Genetic Engineering

Introduce or modify genes to fix mutations that cause age-related diseases (e.g., cancer, Alzheimer's). For example, using CRISPR to correct mutations in genes like BRCA1/2 (linked to breast cancer) or APOE4 (linked to Alzheimer's).

Upregulate genes that protect and repair cells from damage (e.g., oxidative stress, radiation). For example, boosting expression of genes like FOXO3 and SIRT1, which are associated with longevity and improved cellular repair mechanisms.

Telomeres shorten with age, leading to cellular aging. Genetic engineering could increase telomerase activity to extend telomeres.
Note: Unregulated telomerase expression is linked to cancer, so this needs careful targeting.

Reset the “epigenetic clock” by reprogramming somatic cells toward a more youthful state using genes like Oct4, Sox2, Klf4, and c-Myc (Yamanaka factors). The goal is to reverse age-related changes at the cellular level without causing tumors or loss of cell identity.

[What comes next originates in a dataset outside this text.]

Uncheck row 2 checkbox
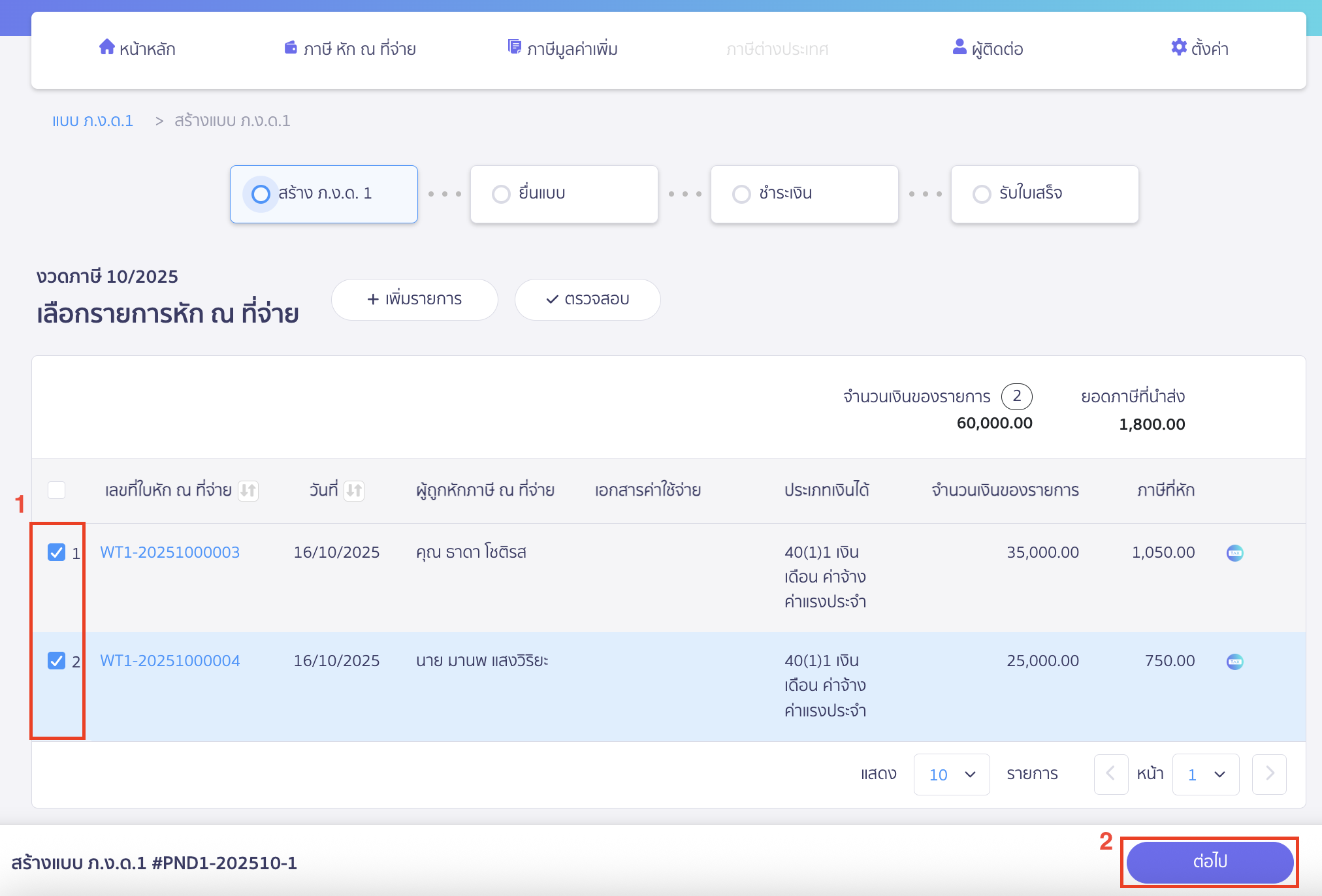This screenshot has width=1322, height=896. coord(57,661)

Genetically engineer immune cells (like CAR-T) or pathways to identify and clear out senescent (zombie) cells, which drive inflammation and tissue damage. Reduces chronic inflammation and improves tissue function.

Modify genes to create a more youthful or robust immune response, reducing infection risk and cancer incidence in aging populations. For example, gene editing to improve T cell receptor diversity or NK cell function.

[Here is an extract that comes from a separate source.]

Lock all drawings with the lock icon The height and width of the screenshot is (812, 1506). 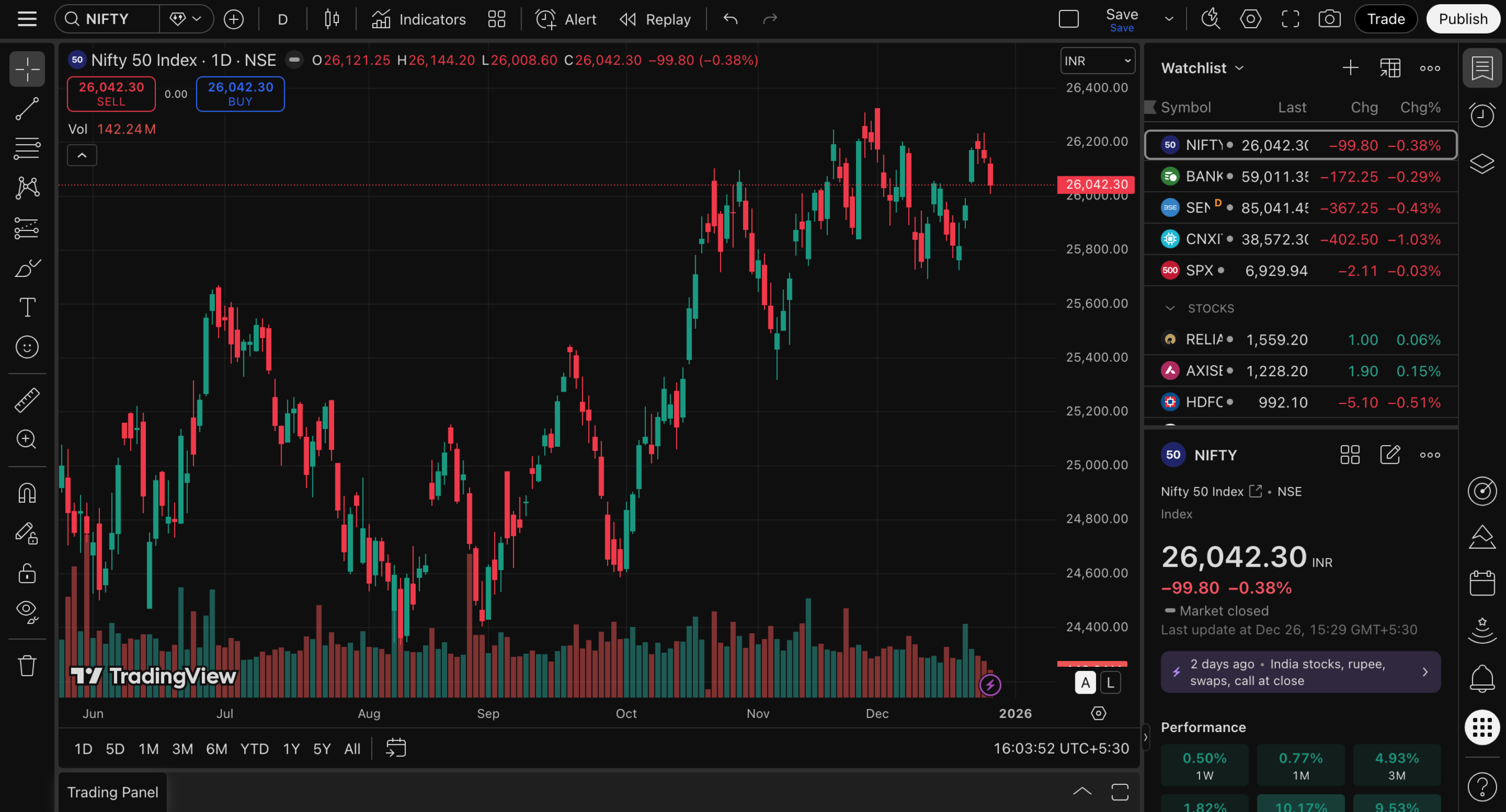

Alter genes to improve mitochondrial efficiency, reduce reactive oxygen species, and increase metabolic health. Genes like PGC-1α, UCPs, and SIRT3 have been explored for boosting mitochondrial health.

Genetically mimic the effects of caloric restriction (CR), which is known to extend lifespan in multiple species. Genes involved: SIRT1, AMPK, and mTOR pathways—CR influences all of these.